Far from being limited to atomic physics, Szilard's interests ranged from statistical physics through information theory to biological evolution, from life phenomena through hot atoms to nuclear strategy and deterrance. "His intellectual adventures might look like crazy jumps for specialists," said Marx. "But now, looking back to the political and technological history of the 20th century one can see than it was a consequent progress of a future-sensitive mind."
In addition to being a creative physicist and biologist, Szilard's concern about how scientific discoveries might affect humanity led him to seek political solutions to enlarge the benefits and limit the damage caused by his work, many of which were summarized by William Lanouette, a writer and public policy analyst who is the author of Genius in the Shadows: A Biography of Leo Szilard, The Man Behind the Bomb. This disposition to save the world came to Szilard by the age of 10, when he read The Tragedy of Man, a Hungarian epic poem in which humanity faces extinction yet continues to survive by maintaining a narrow margin of hope.
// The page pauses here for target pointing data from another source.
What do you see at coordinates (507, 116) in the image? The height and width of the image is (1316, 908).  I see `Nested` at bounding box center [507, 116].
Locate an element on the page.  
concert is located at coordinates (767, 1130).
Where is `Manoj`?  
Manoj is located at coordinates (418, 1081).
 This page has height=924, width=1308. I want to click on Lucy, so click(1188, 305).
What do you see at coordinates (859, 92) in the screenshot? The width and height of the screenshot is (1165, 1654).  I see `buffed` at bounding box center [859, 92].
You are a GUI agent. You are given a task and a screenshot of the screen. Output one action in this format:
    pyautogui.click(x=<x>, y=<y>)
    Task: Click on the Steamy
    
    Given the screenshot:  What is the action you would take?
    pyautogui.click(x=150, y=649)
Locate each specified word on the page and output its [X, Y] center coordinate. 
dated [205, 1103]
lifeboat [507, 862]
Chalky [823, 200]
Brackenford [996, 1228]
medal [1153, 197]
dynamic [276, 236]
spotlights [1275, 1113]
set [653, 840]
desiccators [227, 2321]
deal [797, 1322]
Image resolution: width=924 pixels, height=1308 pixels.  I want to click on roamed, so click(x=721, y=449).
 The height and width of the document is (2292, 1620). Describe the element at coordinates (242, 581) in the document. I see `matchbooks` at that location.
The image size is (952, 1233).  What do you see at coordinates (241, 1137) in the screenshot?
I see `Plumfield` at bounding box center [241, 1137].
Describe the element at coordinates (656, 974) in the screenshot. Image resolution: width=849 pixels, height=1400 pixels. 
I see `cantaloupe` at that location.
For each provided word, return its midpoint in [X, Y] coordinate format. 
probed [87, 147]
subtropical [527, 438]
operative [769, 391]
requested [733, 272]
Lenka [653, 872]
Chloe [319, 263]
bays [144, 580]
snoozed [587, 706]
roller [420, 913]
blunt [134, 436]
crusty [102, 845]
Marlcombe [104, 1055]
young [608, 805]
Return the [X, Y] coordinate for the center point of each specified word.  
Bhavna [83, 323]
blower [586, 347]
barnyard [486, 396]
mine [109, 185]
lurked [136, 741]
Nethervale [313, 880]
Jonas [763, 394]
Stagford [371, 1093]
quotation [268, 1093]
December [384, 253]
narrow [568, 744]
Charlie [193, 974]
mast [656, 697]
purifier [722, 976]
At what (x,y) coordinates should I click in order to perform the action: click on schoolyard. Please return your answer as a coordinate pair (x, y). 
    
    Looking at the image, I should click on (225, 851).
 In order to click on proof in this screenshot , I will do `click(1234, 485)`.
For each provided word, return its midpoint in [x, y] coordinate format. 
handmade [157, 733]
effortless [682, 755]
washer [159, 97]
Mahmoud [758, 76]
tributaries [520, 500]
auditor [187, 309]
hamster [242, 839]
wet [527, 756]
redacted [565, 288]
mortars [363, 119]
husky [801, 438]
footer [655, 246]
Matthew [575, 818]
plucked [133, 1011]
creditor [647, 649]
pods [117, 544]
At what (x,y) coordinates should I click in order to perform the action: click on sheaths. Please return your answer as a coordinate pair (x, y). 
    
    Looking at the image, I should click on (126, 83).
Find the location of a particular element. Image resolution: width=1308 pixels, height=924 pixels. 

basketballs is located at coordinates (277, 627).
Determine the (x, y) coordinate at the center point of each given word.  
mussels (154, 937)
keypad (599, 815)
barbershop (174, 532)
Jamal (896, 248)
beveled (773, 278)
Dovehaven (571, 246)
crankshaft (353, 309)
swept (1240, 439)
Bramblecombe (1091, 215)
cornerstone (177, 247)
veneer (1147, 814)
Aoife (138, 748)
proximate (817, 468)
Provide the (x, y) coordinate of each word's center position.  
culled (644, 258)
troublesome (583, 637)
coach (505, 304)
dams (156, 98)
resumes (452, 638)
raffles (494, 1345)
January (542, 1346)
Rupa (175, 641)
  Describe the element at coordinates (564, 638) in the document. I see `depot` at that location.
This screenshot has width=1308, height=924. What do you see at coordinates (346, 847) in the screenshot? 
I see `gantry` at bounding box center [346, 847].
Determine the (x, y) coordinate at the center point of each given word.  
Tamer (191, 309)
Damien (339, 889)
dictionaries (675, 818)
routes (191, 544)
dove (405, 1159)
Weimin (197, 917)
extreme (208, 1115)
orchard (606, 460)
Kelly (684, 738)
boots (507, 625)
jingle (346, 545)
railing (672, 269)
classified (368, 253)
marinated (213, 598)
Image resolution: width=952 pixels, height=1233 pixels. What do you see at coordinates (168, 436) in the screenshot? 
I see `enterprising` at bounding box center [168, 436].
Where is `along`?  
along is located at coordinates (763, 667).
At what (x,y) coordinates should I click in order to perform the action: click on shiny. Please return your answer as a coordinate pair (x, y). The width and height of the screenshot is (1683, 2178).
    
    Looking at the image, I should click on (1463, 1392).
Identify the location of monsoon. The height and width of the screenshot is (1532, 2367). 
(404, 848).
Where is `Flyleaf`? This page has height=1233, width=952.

With this hope Szilard brought about improbable scientific and political feats, such as the nuclear chain reaction and the Moscow-Washington Hotline, as well as many attempts in 1945 to prevent the atomic bombing of Japan. In addition, Szilard published a novel, The Voice of the Dolphins, a parable of the technical prowess and moral limitations of our times.
Edward Gerjuoy of the University Pittsburgh closed the session with a description of how, for essentially his entire adult life, Szilard sought to increase the likelihood that the results of basic scientific research -- which have so greatly increased humanity's ability to manipulate the natural world, especially since World War II -- would be used for humanity's benefit. He reviewed and assessed Szilard's endeavors in this quest, reflecting on its significance for those who assembled to honor him 34 years after his death.
A short biography of Szilard appeared in the February 1998 issue of APS News.